Supported Providers¶

Not all providers support embeddings. The major embedding providers include:

Provider	Prefix	Example model
OpenAI	`openai/`	`text-embedding-3-small`, `text-embedding-3-large`
Azure	`azure/`	`text-embedding-ada-002`
Cohere	`cohere/`	`embed-english-v3.0`
Voyage AI	`voyage/`	`voyage-3`
Mistral	`mistral/`	`mistral-embed`
Hugging Face	`huggingface/`	Various
Google Vertex AI	`vertex_ai/`	`text-embedding-004`
AWS Bedrock	`bedrock/`	`amazon.titan-embed-text-v2:0`
Ollama	`ollama/`	`nomic-embed-text`
Jina AI	`jina_ai/`	`jina-embeddings-v3`

See the Providers page for the complete capability matrix.

Batch Embeddings¶

Pass multiple strings to embed them in a single request:

response = await client.embed(
    model="openai/text-embedding-3-small",
    input=[
        "First document to embed",
        "Second document to embed",
        "Third document to embed",
    ],
)
for i, item in enumerate(response.data):
    print(f"Document {i}: {len(item.embedding)} dimensions")

Choosing a Model¶

Key considerations when selecting an embedding model:

Factor	Guidance
Dimensions	Higher dimensions capture more nuance but use more storage.
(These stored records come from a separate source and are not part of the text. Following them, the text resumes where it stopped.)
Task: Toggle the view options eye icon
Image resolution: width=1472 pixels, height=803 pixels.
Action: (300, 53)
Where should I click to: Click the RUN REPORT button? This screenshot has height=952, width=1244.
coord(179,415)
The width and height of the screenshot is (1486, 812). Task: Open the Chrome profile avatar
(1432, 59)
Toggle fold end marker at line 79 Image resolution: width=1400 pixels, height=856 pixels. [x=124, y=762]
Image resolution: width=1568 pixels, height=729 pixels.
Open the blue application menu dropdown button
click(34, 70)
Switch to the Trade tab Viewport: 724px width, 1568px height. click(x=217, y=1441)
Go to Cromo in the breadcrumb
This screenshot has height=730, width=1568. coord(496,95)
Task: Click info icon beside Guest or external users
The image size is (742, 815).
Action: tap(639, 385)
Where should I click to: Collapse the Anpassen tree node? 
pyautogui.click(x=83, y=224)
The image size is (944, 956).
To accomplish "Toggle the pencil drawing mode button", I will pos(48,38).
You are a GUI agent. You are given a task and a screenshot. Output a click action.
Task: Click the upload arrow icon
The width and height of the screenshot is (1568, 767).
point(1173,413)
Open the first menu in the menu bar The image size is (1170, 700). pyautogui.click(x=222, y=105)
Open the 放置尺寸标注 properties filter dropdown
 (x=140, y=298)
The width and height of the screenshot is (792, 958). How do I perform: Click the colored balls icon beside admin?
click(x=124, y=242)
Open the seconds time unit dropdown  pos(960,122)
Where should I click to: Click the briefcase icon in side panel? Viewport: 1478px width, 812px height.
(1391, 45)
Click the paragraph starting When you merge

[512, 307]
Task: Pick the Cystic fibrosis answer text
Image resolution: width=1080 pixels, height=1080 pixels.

OpenAI's `text-embedding-3-small` outputs 1536 dimensions.
Cost	Embedding models are significantly cheaper per token than chat models.
Latency	Local providers (Ollama) have lower latency but may produce lower-quality embeddings.
Quality	Evaluate on your specific retrieval task. MTEB leaderboard is a good starting point.